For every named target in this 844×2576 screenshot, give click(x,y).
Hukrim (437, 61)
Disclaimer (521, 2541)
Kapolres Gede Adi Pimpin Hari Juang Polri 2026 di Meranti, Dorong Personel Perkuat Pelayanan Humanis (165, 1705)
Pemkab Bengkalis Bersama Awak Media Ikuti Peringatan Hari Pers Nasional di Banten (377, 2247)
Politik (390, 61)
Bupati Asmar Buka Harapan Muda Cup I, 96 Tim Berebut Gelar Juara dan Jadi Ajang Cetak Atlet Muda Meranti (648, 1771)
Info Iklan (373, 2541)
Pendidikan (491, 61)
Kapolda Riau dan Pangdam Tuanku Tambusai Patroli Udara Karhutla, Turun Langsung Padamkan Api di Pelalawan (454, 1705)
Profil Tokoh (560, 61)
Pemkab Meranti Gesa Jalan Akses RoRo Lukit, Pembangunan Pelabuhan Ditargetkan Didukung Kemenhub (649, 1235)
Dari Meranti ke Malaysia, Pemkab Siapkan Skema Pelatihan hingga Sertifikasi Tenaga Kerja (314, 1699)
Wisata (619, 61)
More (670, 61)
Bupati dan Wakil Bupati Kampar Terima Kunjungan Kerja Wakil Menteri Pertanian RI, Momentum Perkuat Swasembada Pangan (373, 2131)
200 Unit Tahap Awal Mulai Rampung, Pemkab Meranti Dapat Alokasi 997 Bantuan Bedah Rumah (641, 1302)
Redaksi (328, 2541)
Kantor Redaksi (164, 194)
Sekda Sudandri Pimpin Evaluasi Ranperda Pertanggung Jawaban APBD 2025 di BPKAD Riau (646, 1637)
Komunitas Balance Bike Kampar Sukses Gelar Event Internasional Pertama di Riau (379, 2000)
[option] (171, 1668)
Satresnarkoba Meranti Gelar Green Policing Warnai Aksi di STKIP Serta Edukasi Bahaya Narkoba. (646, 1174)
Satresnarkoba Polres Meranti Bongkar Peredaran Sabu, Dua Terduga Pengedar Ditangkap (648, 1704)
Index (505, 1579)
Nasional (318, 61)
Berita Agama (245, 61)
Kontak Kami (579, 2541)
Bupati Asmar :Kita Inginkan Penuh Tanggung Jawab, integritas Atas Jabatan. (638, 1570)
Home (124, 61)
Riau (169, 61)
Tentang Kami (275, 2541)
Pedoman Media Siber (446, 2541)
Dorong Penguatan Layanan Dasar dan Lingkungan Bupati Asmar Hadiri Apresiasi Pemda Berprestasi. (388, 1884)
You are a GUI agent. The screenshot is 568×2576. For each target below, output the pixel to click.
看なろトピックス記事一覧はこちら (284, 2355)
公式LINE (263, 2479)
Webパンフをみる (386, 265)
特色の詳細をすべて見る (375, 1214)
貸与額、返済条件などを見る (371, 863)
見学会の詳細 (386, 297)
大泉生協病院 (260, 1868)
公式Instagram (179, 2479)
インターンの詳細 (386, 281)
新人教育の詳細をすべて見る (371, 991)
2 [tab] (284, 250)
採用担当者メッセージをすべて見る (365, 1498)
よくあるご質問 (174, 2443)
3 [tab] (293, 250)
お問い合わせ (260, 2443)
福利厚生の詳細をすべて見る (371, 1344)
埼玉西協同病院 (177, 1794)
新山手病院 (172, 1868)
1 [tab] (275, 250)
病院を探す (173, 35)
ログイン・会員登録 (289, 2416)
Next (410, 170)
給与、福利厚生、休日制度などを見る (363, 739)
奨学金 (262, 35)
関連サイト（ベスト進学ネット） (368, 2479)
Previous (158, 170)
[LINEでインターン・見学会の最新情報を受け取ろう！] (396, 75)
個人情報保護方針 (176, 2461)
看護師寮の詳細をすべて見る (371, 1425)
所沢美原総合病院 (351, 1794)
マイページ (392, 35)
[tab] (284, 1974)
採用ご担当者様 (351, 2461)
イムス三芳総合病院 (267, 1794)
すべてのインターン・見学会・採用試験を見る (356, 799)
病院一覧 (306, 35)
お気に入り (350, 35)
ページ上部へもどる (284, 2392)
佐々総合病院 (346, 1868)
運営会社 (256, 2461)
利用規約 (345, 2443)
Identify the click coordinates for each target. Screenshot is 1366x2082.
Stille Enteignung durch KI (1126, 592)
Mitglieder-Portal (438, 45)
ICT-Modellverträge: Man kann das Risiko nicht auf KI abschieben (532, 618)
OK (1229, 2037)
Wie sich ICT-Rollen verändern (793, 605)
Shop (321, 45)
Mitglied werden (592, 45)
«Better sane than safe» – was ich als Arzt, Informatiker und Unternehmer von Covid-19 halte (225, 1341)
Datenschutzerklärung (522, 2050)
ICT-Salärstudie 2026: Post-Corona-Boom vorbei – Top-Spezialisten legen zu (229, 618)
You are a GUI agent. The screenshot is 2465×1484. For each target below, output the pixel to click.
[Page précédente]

[REQUIRED WORK]:
Please go through the listing and return each line that has "output" in it.

[RESPONSE BOX]:
You are a GUI agent. The screenshot is 568×2576. For each target below, output the pixel to click.
You are a GUI agent. The screenshot is 2465×1484. For each target below, output the pixel to click.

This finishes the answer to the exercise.